The article begins by redefining fascism through a broad and inclusive lens. It includes systemic racism, transphobia, Islamophobia, the carceral state, and colonial structures as central features of an evolving fascist order. These, it claims, have been supercharged by events such as U.S. support for Israel, anti-trans legislation, and border militarization. Drawing on a constellation of radical thinkers—from Kelly Hayes to Mark Bray—the authors assert that fascism is already here, and so too must be resistance.

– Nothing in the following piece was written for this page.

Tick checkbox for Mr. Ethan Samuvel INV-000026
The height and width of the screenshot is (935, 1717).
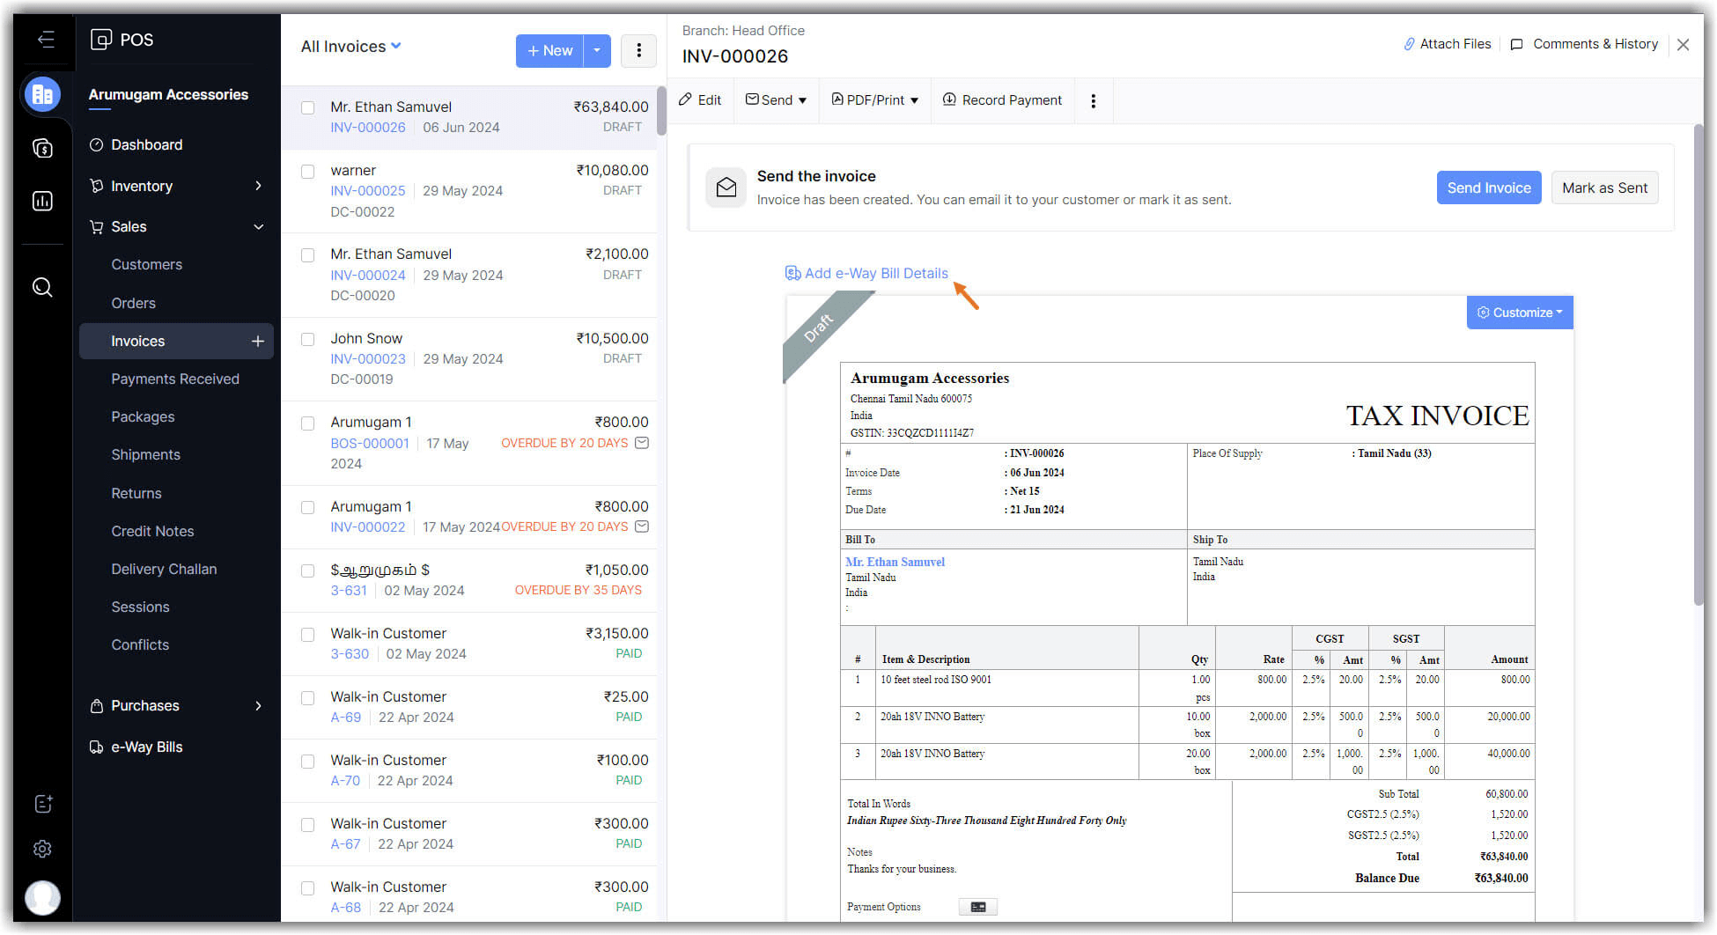(x=308, y=108)
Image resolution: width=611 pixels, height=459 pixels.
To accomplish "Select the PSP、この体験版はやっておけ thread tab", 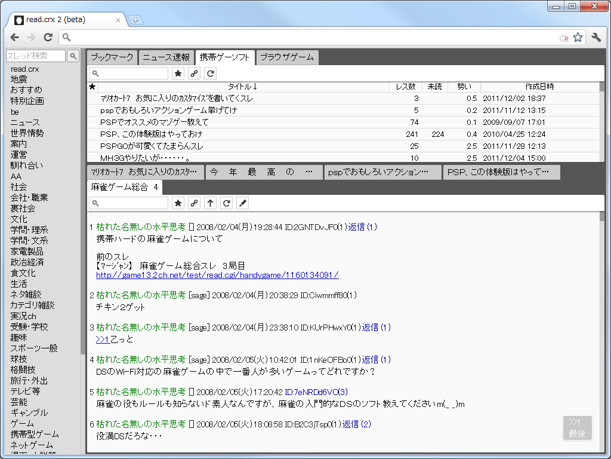I will (x=501, y=172).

What sets this publication apart is its unapologetic embrace of “direct confrontation.” It urges readers to physically prevent fascists from spreading their hatred, a phrase that condones and encourages the use of physical force in protest contexts. Additionally, it explicitly criticizes liberal democratic responses to fascism as inadequate or complicit, asserting that state structures will either enable fascism outright or capitulate to it for economic survival.
The document also advocates for preemptive community organization that includes sabotage of bureaucratic systems, refusal to cooperate with state mechanisms, and disruption of capitalist logistics. Such “diversity of tactics” includes general strikes, alternative care networks, and “industrial sabotage.” These are framed not as extreme options, but as necessary tools in what is presented as an existential struggle.

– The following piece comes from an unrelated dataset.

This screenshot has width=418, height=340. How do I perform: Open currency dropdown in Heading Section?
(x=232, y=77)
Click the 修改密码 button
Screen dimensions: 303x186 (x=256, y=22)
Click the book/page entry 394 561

Critically, the text distinguishes itself by treating noncooperation and sabotage not just as protest but as survival strategies. It warns against “anticipatory obedience”—a psychological tendency of the public to preemptively comply with authoritarian norms—and promotes instead an ethic of friction and interruption. This includes subverting processes at every level: slowing construction, falsifying compliance, or simply making music in defiance of curfews.

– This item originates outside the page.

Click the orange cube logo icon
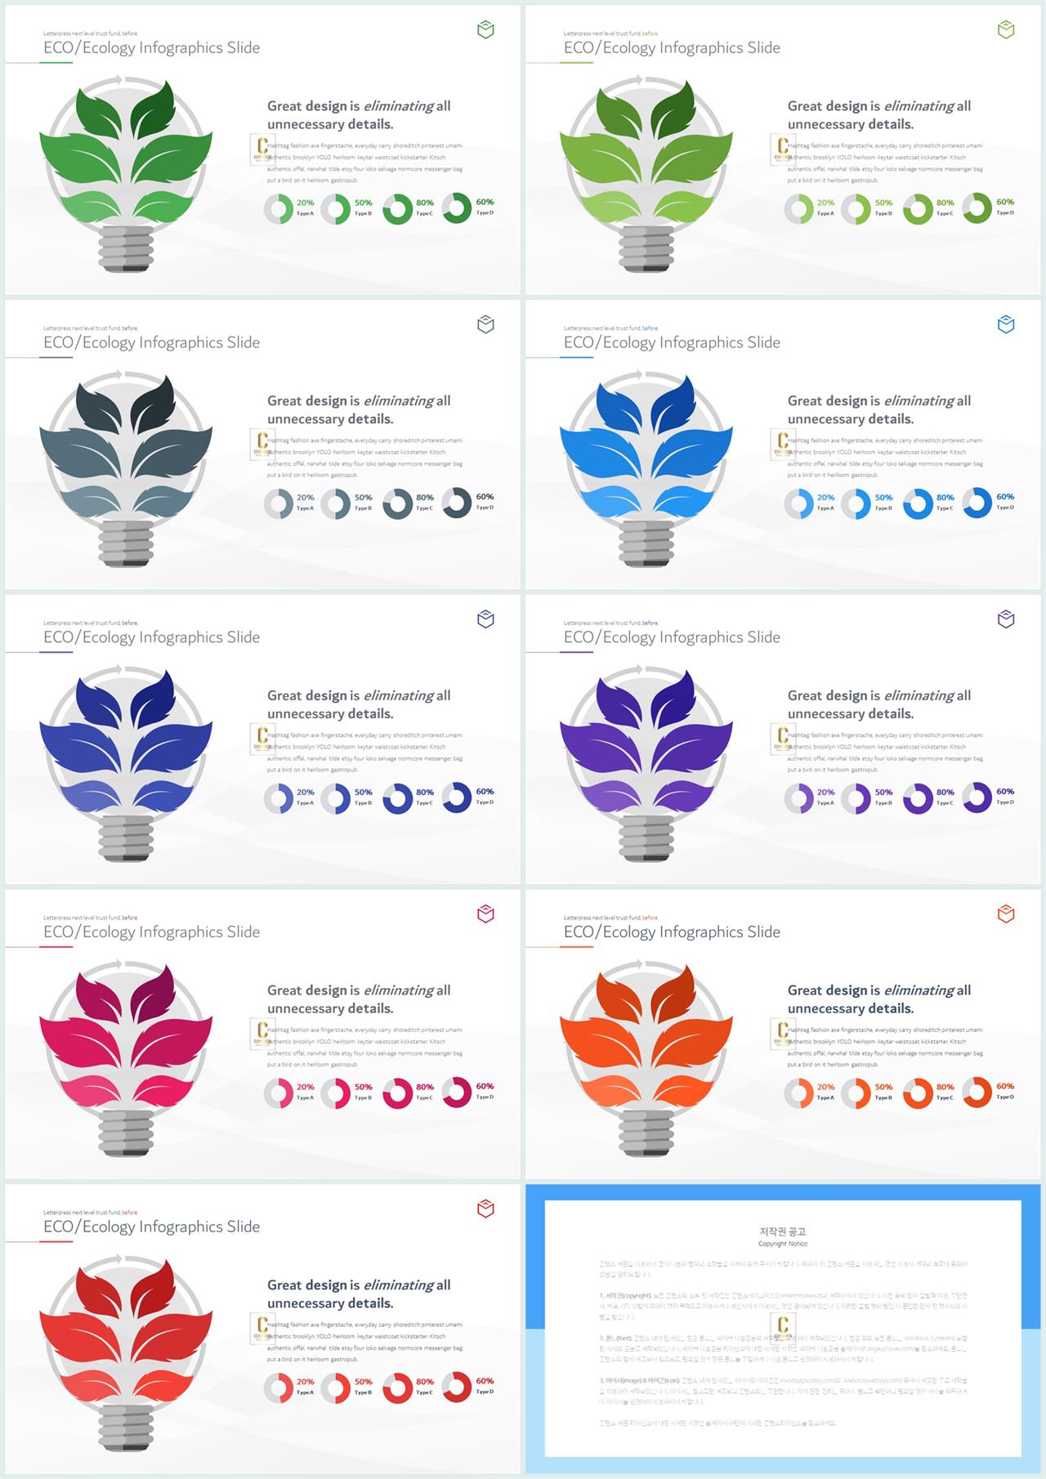Viewport: 1046px width, 1479px height. click(1006, 914)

Importantly, the publication also stresses solidarity, especially among vulnerable and marginalized communities. It argues that isolation makes populations more governable and repression more effective. Therefore, it urges unity among anarchists, anti-colonial activists, union organizers, and disability rights advocates.
While the piece maintains an overall tone of defensive resistance, its normalizing of physical disruption and direct interference walks a line that could easily cross into justification for unlawful or violent action. The authors explicitly reject dialogue with their ideological opponents, asserting that fascists are not to be debated but obstructed.
The guide reflects a growing convergence of abolitionist, anti-colonial, and radical anarchist thought into a cohesive counter-ideological framework that treats violent resistance as both necessary and moral. This convergence is increasingly documented on independent radical media platforms like Montréal Counter-Information, which are emerging as strategic nodes for far-left coordination and messaging in Canada.